▶ What you will do: Lines outside the range are not wanted. Give again exactly the lines between the line holding "Privacy Statement (704, 1035)" and the line holding "Course Descriptions (74, 472)", inclusive, from the listing below.

▶ Data in this exercise:
┌──

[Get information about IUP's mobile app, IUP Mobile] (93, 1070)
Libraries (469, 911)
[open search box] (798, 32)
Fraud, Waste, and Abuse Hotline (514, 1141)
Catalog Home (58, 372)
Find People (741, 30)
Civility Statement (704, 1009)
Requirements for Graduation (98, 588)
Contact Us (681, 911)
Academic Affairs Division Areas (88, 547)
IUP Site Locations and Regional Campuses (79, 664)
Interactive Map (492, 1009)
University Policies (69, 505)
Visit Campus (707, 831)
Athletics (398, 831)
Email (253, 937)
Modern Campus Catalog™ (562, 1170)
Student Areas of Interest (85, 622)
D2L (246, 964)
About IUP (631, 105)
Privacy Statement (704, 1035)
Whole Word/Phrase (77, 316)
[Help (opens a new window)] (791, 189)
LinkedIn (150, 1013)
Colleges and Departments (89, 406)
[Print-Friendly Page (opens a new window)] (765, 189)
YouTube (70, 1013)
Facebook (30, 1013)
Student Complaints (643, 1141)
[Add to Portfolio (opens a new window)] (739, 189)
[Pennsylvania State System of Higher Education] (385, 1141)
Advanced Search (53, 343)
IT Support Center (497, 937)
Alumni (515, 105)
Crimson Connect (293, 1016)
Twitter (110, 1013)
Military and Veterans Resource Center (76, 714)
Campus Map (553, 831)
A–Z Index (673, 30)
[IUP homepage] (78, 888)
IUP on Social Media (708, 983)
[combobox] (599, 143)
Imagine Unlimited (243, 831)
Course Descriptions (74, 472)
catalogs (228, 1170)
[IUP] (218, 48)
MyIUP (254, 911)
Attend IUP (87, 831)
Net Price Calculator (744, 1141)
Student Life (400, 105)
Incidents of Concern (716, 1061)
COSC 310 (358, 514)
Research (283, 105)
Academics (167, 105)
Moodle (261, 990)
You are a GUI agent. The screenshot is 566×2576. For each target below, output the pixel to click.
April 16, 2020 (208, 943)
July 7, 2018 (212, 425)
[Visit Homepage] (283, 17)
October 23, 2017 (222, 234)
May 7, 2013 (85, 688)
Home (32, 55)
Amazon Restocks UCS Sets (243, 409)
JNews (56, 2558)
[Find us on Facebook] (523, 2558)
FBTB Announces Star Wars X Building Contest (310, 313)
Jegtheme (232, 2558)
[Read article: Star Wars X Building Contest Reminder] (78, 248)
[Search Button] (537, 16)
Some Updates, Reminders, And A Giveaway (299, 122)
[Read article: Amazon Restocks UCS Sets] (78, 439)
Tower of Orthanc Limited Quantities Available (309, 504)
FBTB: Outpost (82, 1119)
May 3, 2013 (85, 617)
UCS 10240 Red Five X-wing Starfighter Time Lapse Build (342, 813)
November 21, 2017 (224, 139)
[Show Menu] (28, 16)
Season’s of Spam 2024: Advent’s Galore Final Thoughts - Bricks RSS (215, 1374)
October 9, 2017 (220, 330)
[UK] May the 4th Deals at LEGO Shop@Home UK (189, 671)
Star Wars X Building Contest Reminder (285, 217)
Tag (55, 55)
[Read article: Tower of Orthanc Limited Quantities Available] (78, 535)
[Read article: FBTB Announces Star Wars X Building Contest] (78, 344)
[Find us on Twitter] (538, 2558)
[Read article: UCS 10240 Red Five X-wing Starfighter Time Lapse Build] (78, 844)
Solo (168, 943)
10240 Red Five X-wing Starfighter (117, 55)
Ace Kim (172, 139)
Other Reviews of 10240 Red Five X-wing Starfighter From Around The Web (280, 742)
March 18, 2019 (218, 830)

└──

▶ Output below:
Privacy Statement (704, 1035)
Whole Word/Phrase (77, 316)
[Help (opens a new window)] (791, 189)
LinkedIn (150, 1013)
Colleges and Departments (89, 406)
[Print-Friendly Page (opens a new window)] (765, 189)
YouTube (70, 1013)
Facebook (30, 1013)
Student Complaints (643, 1141)
[Add to Portfolio (opens a new window)] (739, 189)
[Pennsylvania State System of Higher Education] (385, 1141)
Advanced Search (53, 343)
IT Support Center (497, 937)
Alumni (515, 105)
Crimson Connect (293, 1016)
Twitter (110, 1013)
Military and Veterans Resource Center (76, 714)
Campus Map (553, 831)
A–Z Index (673, 30)
[IUP homepage] (78, 888)
IUP on Social Media (708, 983)
[combobox] (599, 143)
Imagine Unlimited (243, 831)
Course Descriptions (74, 472)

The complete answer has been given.